選擇合適數(shù)據(jù)集,筆者把Kaggle比賽的7個情緒類公開數(shù)據(jù)集精簡為4個,分別為開心(Happy)、生氣(Angry)、傷心(Sad)、驚訝(Surprise),數(shù)據(jù)集圖片類型為png圖像,大小為48×48像素。trainning_set為訓練集,val_set為驗證集,test_set為測試集。四個數(shù)據(jù)集標簽為:0 Angry;1 Happy;2 Sad;3 Surprise。文本文件classes.txt說明類別名稱與序號的對應關系,val.txt說明驗證集圖片路徑與類別序號的對應關系。數(shù)據(jù)集文件夾結(jié)構(gòu)及對應文件如圖3所示。
圖3 數(shù)據(jù)集文件夾結(jié)構(gòu)及對應文件
(1)克隆并搭建模型。首先通過平臺提供的克隆操作,把平臺提供的案例克隆到項目中并修改、運行。接著在導入MMedu的分類模塊后,實例化一個神經(jīng)網(wǎng)絡模型,MMEdu提供了很多常用的網(wǎng)絡模型,如LeNet、MobileNet、ResNet50等。指定分類的類別數(shù),如本例中為4類。指定數(shù)據(jù)集路徑和訓練完成后數(shù)據(jù)集存放路徑,即可完成模型搭建。上頁圖4所示為模型搭建代碼。
圖4 模型搭建代碼
(2)模型訓練。通過model.train()開始訓練,把所有數(shù)據(jù)都訓練一遍為一輪,共訓練100輪,“validate=True”表示每輪訓練后,在驗證集上測試一次準確率,本案例用device=’cuda’表示選用GPU模式,實測100輪共訓練了3.5小時(如圖5)。
圖5 模型訓練代碼及過程
(3)表情識別過程。
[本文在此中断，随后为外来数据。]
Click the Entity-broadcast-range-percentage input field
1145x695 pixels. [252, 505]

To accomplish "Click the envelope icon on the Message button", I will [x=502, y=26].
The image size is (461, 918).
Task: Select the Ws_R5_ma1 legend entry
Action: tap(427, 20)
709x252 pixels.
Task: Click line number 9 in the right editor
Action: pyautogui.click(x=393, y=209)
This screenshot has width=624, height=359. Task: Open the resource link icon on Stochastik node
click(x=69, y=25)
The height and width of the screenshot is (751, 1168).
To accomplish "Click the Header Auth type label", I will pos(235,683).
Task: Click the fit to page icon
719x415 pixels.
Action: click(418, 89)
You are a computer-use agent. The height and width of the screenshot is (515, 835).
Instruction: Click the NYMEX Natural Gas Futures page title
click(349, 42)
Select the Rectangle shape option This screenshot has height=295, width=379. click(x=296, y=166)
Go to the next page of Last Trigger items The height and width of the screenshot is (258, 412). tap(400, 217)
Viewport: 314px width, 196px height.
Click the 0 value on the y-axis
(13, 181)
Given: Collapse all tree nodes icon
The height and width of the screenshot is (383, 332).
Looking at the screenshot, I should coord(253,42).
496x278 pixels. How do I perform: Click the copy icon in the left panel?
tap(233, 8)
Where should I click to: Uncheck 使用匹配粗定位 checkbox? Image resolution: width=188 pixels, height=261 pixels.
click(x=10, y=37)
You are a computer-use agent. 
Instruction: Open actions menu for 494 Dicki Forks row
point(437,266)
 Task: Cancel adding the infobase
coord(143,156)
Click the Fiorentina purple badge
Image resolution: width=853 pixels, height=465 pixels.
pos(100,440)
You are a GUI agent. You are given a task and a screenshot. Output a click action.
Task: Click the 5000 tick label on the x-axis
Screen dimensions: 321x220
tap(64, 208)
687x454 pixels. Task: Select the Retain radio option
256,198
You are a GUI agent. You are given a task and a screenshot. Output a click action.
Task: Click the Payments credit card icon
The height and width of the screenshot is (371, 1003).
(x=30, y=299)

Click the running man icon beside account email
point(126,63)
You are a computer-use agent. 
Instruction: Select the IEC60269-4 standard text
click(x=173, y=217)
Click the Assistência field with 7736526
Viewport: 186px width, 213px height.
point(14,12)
當訓練好模型后,上傳要識別的圖片yuxi.png,代碼中要識別的圖片改為上傳圖片,導入對應的模型文件,加載訓練好的權重文件(best_accuracy_top-1_epoch_65.pth),指定后分類標簽文件classes.txt,輸出識別結(jié)果為開心(happy)(如圖6)。
圖6 表情識別過程代碼及結(jié)果
通過分析代碼,我們看到搭建模型只需要5行代碼,訓練模型需要1行代碼,部署應用模型需要4行代碼,相比之下,MMEdu結(jié)構(gòu)簡潔,代碼復雜度低,特別適合于基礎教育的人工智能教學。
在本案例中,只要下載對應的包就可以實現(xiàn)簡單的表情捕捉與投射,下面以unity為例進行臉部表情捕捉演示。
先在unity的PackManager包管理菜單中,使用“Add package from git URL”下載live capture包(URL填入com.unity.live-capture即可),并把自帶的實例資源一起導入,示例資源可以直接使用。
在支持深感攝像頭的IOS客戶端的App Store中,查找并安裝Unity Face Capture,在計算機端進行相應的防火墻設置,啟動其companion App server后,啟動移動端的Face Capture就可以連接計算機端,實時捕捉人臉表情,并投射到unity中的數(shù)字人面部(如圖7)。
圖7 用unity Face Caputer實現(xiàn)表情捕捉
除此之外,在unity中借助于相應插件,還可以把手部捕捉、人體姿態(tài)捕捉投射到對應數(shù)字人上,實現(xiàn)軀體的多種控制。